Sesampainya di sana, air jernih di sekeliling pulau memanggil-manggil, seperti segelas es teh manis pukul 12 siang ketika bulan Ramadhan. Menggoda. Hari itu, berendam di laut tidak termasuk dalam itinerary kami. Kami sudah mesti bersiap untuk mengadakan kegiatan berkenalan dengan anak-anak dan warga sekitar, mengajak mereka menonton film bersama dengan menyulap dua ruang kelas menjadi studio ala-ala bioskop. Berbekal proyektor, speaker bawaan, dan beberapa lembar koran untuk menutup jendela, tiga film pendek diputar; tentang anak yang tadinya tak suka makan sayur, tentang energi terbarukan, dan tentang membuang sampah di tempatnya. Filmnya seseru deskripsi singkatnya, dan saking serunya, saya ikut terpesona duduk di antara para ibu yang menjadi udangan. Berandai-andai, kapan film-film seperti itu banyak berseliweran di TV lokal. Seperti kejayaan tahun 90-an ketika setiap hari minggu film kartun menjajah hampir semua stasiun tv, menjadi obat ampuh yang membuat anak-anak dengan suka rela bangun pagi.
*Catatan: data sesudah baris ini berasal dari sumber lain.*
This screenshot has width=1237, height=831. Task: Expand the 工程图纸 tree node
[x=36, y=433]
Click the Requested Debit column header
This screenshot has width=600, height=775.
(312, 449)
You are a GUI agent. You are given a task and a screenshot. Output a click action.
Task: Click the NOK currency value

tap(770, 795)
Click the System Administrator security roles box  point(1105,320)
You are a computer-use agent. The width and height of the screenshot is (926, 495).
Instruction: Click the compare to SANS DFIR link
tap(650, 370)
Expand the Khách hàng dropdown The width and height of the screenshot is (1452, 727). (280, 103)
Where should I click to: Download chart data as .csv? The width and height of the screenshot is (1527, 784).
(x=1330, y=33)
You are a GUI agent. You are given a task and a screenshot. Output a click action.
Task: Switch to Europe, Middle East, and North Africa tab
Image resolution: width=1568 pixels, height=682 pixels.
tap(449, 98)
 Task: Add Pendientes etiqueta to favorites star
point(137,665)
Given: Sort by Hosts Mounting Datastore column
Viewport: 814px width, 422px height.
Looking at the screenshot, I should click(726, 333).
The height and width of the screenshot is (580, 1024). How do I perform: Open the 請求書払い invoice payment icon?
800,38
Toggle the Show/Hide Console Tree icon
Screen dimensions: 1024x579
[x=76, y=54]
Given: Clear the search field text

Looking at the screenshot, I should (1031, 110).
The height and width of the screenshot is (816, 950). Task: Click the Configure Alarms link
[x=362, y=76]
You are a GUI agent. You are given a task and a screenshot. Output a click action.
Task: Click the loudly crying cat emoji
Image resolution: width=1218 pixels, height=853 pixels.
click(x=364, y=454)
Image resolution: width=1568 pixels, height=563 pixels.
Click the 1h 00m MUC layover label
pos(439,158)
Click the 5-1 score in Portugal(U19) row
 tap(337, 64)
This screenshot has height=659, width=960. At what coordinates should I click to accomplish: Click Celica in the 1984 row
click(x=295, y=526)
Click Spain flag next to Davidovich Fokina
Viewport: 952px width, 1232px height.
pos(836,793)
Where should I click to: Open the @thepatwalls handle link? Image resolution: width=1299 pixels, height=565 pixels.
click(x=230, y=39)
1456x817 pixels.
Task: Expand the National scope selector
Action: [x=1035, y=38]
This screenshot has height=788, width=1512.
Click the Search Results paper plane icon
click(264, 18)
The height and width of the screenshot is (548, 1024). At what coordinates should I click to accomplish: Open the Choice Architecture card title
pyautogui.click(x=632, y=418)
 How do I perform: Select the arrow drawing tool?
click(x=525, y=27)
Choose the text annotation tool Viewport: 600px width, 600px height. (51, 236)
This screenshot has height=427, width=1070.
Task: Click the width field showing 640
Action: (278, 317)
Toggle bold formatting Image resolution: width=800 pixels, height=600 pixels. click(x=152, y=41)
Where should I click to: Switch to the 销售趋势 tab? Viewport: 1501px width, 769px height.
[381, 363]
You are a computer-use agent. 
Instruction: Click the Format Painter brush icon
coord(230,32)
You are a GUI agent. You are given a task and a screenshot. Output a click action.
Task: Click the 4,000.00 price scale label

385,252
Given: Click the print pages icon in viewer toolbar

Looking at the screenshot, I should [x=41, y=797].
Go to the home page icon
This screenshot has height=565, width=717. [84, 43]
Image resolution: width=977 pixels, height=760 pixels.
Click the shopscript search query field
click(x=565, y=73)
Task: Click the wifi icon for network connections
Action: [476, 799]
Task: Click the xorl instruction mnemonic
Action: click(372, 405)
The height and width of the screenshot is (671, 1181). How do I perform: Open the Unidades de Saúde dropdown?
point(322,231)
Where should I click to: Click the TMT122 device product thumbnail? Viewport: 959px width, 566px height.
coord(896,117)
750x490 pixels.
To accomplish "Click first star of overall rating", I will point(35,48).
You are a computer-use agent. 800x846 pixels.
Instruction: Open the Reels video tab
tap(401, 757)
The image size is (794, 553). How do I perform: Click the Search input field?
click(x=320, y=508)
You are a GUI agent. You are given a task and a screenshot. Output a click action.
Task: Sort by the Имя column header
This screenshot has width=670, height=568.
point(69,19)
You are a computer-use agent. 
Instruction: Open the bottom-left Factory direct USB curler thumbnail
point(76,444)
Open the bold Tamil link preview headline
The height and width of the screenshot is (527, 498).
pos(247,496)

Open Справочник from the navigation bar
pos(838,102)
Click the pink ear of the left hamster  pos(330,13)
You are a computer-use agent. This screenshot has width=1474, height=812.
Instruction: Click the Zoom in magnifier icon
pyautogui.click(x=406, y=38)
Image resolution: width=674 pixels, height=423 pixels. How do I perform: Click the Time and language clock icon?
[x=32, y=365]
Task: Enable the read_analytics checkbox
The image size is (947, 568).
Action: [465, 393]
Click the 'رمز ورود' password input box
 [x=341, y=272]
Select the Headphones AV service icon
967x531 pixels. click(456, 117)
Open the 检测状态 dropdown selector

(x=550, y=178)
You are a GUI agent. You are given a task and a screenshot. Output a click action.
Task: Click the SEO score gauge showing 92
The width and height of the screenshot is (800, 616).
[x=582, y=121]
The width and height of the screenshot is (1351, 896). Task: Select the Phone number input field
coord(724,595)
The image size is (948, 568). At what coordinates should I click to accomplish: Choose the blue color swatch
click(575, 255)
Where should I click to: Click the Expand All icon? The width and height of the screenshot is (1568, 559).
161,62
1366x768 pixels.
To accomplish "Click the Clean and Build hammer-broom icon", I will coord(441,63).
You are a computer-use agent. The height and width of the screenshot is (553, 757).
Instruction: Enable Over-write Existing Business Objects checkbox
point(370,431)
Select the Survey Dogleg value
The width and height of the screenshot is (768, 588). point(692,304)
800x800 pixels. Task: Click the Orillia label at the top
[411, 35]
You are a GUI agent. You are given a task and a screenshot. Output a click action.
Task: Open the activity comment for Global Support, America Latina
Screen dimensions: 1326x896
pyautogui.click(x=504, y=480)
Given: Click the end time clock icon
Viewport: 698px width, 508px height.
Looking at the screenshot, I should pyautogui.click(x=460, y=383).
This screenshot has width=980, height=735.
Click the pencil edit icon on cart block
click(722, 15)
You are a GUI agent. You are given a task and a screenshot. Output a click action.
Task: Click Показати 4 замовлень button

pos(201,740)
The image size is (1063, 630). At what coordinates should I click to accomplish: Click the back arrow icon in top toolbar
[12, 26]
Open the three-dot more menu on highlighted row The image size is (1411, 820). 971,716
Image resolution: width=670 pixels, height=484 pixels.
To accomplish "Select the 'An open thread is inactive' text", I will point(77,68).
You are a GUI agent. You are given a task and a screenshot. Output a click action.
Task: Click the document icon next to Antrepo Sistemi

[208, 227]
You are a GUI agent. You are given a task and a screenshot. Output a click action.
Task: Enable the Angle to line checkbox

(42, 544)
Lebih pagi daripada hari sekolah. The Power of Marathon Film Kartun.

Di Pulau Pramuka, kegiatan agama—dalam hal ini agama islam—sangatlah kuat. Ketika ngobrol bersama seorang ibu yang juga guru di SD tersebut, ternyata setiap hari anak-anak di sana berkegiatan mengaji,  ada yang selepas ashar, ada juga yang selepas mahgrib. Bergantung tempat belajar mereka. Pemutaran film yang harusnya dimulai tepat pukul 03.30 sore, harus rela mundur beberapa puluh menit karena banyaknya anak-anak yang terlalu bersemangat sampai lupa caranya tertib dan mengikuti instruksi. Untung ada satu teman kami (halo kak Maria) yang langsung sigap mengajak anak-anak ini bermain di luar, sementara yang lain menyiapkan peralatan. Kehebohan masih berlanjut saat anak-anak diminta masuk kelas dengan tertib. Ada yang saling dorong, ada yang tak mau mengalah. Butuh lebih dari 15 menit untuk membuat mereka dengan setengah hati antre, memasuki ruangan.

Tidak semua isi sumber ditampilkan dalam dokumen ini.